ACTIONS TO TAKE
a - The article on Relevo's metrics names the professions of the colleagues who met in Madrid. List each one.
b - Write the next few paragraphs of the article on Relevo's metrics, picking up right after its final sentence.

TEXT
Relevo uses ad hoc metrics to measure product impact on users
Product and Tech Blog | 21 February 2024
In February 2022, I met with 10 colleagues for five consecutive days in a meeting room in Madrid. These colleagues — journalists, designers, developers, and sales people — and I sought to define the differential feature that would make Relevo, a Spanish sports news Web site we would launch six months later, known to the world.
The decision was that the product’s home page would have a user interface inspired by Instagram Reels and TikTok video posts.
It was a bold decision but not a capricious one. We had conducted extensive user research and observed that swipe-by-swipe mobile interfaces were quickly adopted by users, especially Gen Z and senior Millennials, who were our strategic beachheads.
We had no idea then about the impact our choice would have on various fronts, like video production and editor training. Arguably, the biggest challenge was deciding how to measure this new interface.
The right stuff
The digital news sector has been dominated for years by metrics like “uniques” and “visits.” The issue with them is that they only reflect volume and not necessarily quality.
Even with the recent progress of engagement metrics, the absolutist rule of “commodity indicators” has been a deterrent to innovation because they can’t capture the specific impact of what makes each product unique and valuable.
The issue was apparent in the discussion the team has had since launch: What is the right length of a headline for a home page such as this one? The newsroom gravitated toward longer titles. The product team felt this put too much cognitive load on users, in contradiction with the fast-swiping appeal of the interface.
A counter argument emerged: Fast swiping could discourage clicking on headlines, and this could damage the most sacred metric of all, which was pageviews.
How could we break this argument loop? A famous adage attributed to British economist Charles Goodhart says that when a measurement becomes a target, it ceases to be a good measurement.
We stopped arguing about the measurement and turned our attention to the target: What was the ideal use case we envisioned for our new product? Only then could we meaningfully discuss metrics.
Slicks: Mixing swipes and clicks
The use case we agreed on was one of a user navigating every day to our home page on her mobile phone, swiping until finding a headline that grabs her attention, clicking to read the article, going back, swiping again, then clicking, and so on. In doing this exercise, we quickly understood that “swipes vs. clicks” was a false dilemma. They go hand-in-hand. One leads to the other.
There is no out-of-the-box unit to measure both swiping and clicking, so we crafted our own hybrid metric by combining swipes and clicks. We called it slick.
We modeled the formula with our editors in mind, so it had more to do with cognitive psychology than hard math. To keep things simple to recall, we multiply both figures. This avoids floating-point numbers. In the case of clicks, the factor is bigger because they are less frequent than swipes, and we wanted the two components to be roughly similar in magnitude.
Putting our new metric to work
Data was key to settling the debate, so in July 2023 we started measuring the average character length of headlines. With some help from ChatGPT, we developed a Python script that scrapes the home page every 15 minutes, measures headlines, and saves the data to a file.

DATASET RECORDS
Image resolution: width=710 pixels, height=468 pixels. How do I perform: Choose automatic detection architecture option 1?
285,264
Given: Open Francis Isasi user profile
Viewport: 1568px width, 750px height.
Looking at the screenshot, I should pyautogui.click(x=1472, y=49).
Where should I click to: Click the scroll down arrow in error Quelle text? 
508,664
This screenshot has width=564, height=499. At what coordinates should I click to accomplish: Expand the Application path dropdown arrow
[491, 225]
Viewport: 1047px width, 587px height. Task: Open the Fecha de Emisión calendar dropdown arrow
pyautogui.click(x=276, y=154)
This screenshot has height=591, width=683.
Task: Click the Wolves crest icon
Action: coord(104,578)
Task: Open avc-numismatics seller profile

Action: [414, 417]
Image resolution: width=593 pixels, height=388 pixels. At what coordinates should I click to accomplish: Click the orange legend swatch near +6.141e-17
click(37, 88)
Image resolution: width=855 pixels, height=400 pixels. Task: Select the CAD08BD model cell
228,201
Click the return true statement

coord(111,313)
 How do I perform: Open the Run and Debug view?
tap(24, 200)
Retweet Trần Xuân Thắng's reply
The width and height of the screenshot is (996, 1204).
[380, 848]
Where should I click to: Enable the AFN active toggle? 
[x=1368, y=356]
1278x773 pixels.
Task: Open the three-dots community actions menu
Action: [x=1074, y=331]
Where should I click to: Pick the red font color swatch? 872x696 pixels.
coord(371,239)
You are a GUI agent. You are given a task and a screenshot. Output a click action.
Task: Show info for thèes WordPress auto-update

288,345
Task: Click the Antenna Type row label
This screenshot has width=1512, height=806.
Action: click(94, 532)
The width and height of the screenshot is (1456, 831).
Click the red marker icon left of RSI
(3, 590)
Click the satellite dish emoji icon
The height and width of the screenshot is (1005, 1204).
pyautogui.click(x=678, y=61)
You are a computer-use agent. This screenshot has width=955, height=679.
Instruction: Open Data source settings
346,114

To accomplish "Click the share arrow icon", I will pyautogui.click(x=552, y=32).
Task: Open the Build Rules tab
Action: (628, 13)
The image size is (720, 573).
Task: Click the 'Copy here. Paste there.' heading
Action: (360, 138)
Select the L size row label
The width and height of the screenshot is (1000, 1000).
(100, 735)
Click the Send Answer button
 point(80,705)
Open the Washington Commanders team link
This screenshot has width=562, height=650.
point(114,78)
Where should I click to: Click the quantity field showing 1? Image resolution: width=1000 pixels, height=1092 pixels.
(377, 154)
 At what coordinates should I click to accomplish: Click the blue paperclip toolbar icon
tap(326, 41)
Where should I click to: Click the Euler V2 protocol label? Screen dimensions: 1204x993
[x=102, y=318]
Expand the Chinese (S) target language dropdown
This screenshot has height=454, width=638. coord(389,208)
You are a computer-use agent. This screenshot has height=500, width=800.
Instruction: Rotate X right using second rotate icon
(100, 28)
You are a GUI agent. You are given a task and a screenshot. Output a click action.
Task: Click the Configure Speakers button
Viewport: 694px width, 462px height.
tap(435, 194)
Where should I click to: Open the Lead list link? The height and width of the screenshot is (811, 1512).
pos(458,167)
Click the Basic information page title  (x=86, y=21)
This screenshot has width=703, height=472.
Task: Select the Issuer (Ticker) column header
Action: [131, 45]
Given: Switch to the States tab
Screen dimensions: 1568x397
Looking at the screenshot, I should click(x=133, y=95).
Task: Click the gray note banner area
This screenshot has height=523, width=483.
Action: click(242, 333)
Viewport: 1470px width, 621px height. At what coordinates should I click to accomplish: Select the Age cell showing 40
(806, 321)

ACTIVITY ANSWERS
a - journalists, designers, developers, sales people

b -
The typical value for the first five months of measuring was 90 characters per headline. The trend was increasing by about one or two characters per month, with a minimum of 87 in July and a peak of 93 in November. (Words tend to be longer in Spanish than English.)
Meanwhile, the slick index for the period was 119. The best mark (132) was recorded in September, when Relevo jumped to international relevance because of scoops in the coverage of the Rubiales case.
We retroactively calculated the slick index down to launch date, and discovered it was even lower: only 93, on average, during the first half of 2023. And although we didn’t have headline length data prior to July, we all had the impression that it was even longer.
Here, a sensible hypothesis emerged: the shorter the headline, the more the slicks.
Nudging the newsroom with Pringles
Data needs to be visible to be acted upon, so we coded (again, with a little ChatGPT help) a Chrome extension and installed it in our editors’ browsers. The extension (code-named “Pringles” because we wanted our headlines to be ideally small and of equal shape, as the famous potato chips) injects a purple box in the page with current data about headlines, including character length.
We also created a mobile dashboard in Adobe Analytics to put the data on slicks at hand for everyone.
With both tools up and running, an editorial policy to post shorter headlines was enacted in December. Almost three months have passed since then, and the figures seem to confirm the hypothesis so far: The slick index improved as headlines became shorter each month.
On a scale from -1 to 1, there is a Pearson Correlation Coefficient of -0.7 between headline length and slicks. Although statisticians always remind us that correlation does not imply causation, with no other evident variables at play, the trend strongly suggests the shorter the headline, the better the engagement.
Standard metrics have also significantly improved, with a 19% increment in visits to the home page per visitor, and 26% more home page views per visitor.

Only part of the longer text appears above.